By Ian Pannell
BBC News, Safaga, Egypt
Many people have been frustrated at the lack of information
The atmosphere in this port town is extremely volatile.
Hundreds of families have waited for more than three days for information about relatives feared dead after a ferry sank.
Some details have emerged but most still have no answers.
Early this morning their frustration again boiled over. Hundreds of people attacked the office of Al-Salam Maritime, the ferry operator.
The people here want to know the whereabouts of their family members.
The other reason for this new wave of anger is that the media has been full of stories about what exactly went wrong.
Tales from survivors and reports from newspapers and officials paint a picture of incompetence by the ferry company.
The way this has been handled from the beginning has fuelled the sense of anger
There have been accusations of inadequate safety on board.

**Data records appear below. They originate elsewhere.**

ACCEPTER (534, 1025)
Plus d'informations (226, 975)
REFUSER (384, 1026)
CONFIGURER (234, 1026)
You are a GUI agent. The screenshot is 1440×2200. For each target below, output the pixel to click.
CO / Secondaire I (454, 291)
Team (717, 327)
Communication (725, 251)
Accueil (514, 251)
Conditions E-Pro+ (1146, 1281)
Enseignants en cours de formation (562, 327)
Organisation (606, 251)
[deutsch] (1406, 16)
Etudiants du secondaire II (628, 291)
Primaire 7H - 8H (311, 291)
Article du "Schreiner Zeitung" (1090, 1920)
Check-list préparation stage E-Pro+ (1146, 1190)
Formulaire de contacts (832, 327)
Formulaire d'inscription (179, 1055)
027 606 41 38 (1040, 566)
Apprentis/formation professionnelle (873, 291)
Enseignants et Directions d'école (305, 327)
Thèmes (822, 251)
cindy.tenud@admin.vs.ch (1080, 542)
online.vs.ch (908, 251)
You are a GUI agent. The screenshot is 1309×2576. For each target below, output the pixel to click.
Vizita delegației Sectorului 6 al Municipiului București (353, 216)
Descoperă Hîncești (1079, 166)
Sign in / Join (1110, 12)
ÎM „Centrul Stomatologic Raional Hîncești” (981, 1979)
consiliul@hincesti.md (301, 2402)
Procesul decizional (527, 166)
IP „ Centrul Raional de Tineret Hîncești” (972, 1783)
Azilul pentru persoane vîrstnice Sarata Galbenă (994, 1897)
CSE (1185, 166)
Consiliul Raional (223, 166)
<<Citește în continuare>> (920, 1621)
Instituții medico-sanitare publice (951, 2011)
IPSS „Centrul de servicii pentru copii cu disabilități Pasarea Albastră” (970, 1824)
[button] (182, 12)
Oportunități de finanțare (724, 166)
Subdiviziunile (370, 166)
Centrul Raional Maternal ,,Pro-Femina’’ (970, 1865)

Survivors say a fire began just one hour after setting sail from the Saudi port of Duba. People are demanding to know why the ferry did not turn back.
Some of the survivors have said they asked for the ferry to be brought back into port.
The area around me here now looks like a building site.
People have set fire to rubbish. They have burned furniture and sacked the premises. Tyres have been set alight and a fire engine that was called in was also attacked.
The police responded with teargas and there have been some arrests.
I am surrounded by large lumps of concrete, broken glass and other things that have been set on fire.
The air is thick with the smell of ash.
The way this has been handled from the beginning has fuelled the sense of anger.
The company has effectively been closed down now by the Egyptian government.
It is really more cock-up than conspiracy.
There has been no pro-active offering of information even if they have not had any information, they have not dealt directly with people. The authorities have only responded to criticism.
This has allowed people to sit outside and stew in that sense of frustration.
The only information has come from police. And most officers have come armed with batons and truncheons to hold crowds back.
So there has been nothing that may have at least gone towards placating the situation.
Many of these families have not only lost their loved ones, but in many cases the main breadwinner. Until they get answers this anger is unlikely to go away.